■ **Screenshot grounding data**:
BEGIN
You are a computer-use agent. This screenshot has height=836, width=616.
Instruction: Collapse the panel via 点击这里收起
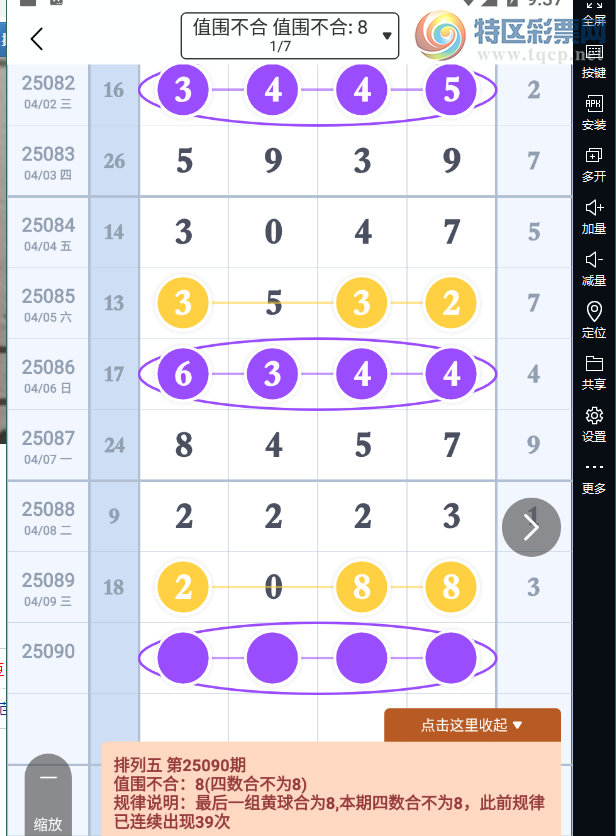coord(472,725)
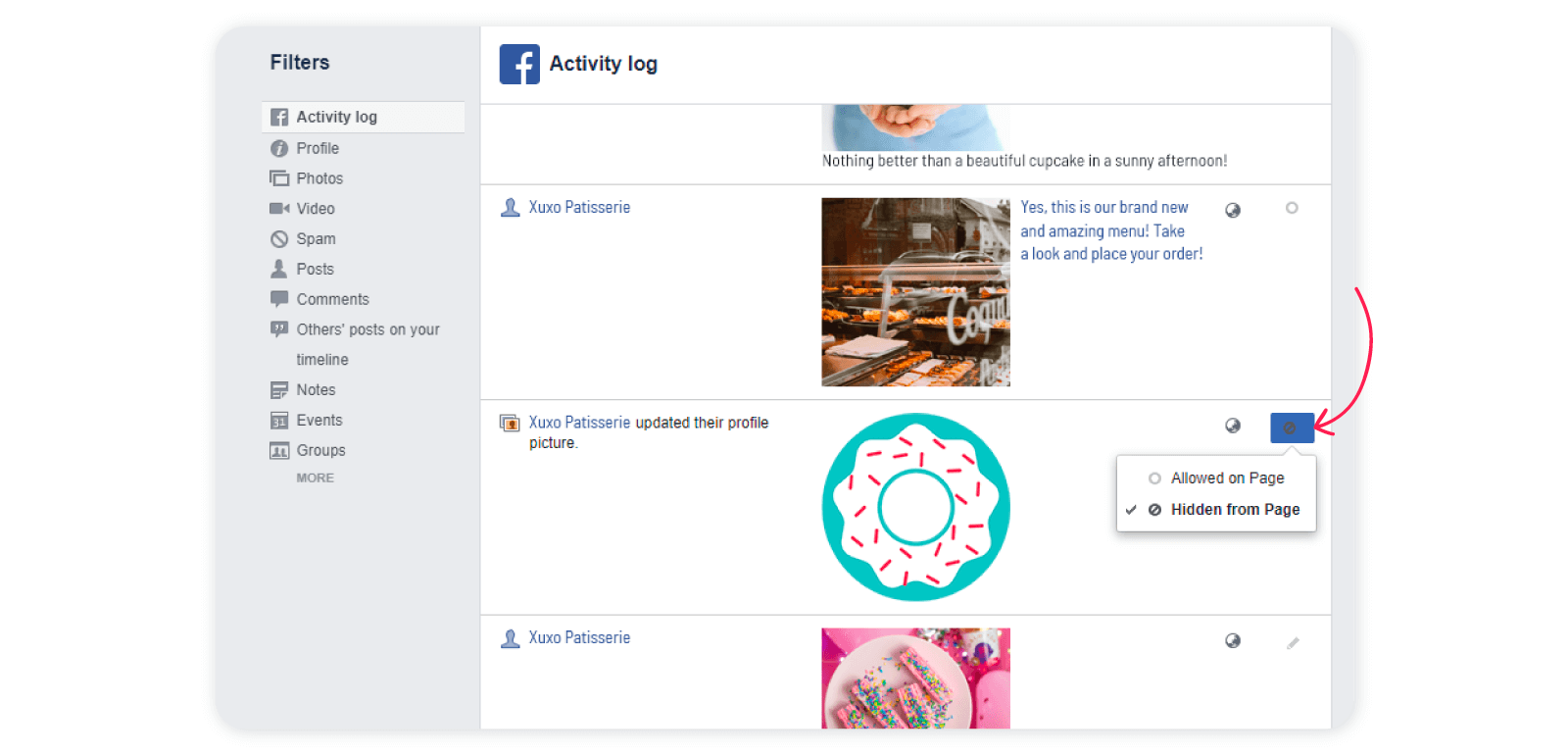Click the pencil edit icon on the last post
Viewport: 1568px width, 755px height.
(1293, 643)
END
■ **What to do**:
Restate the preceding entries in full, word for word, with the pictures removed.

■ **Answer below**:
You are a computer-use agent. This screenshot has height=836, width=616.
Instruction: Collapse the panel via 点击这里收起
coord(472,725)
Click the pencil edit icon on the last post
Viewport: 1568px width, 755px height.
(1293, 643)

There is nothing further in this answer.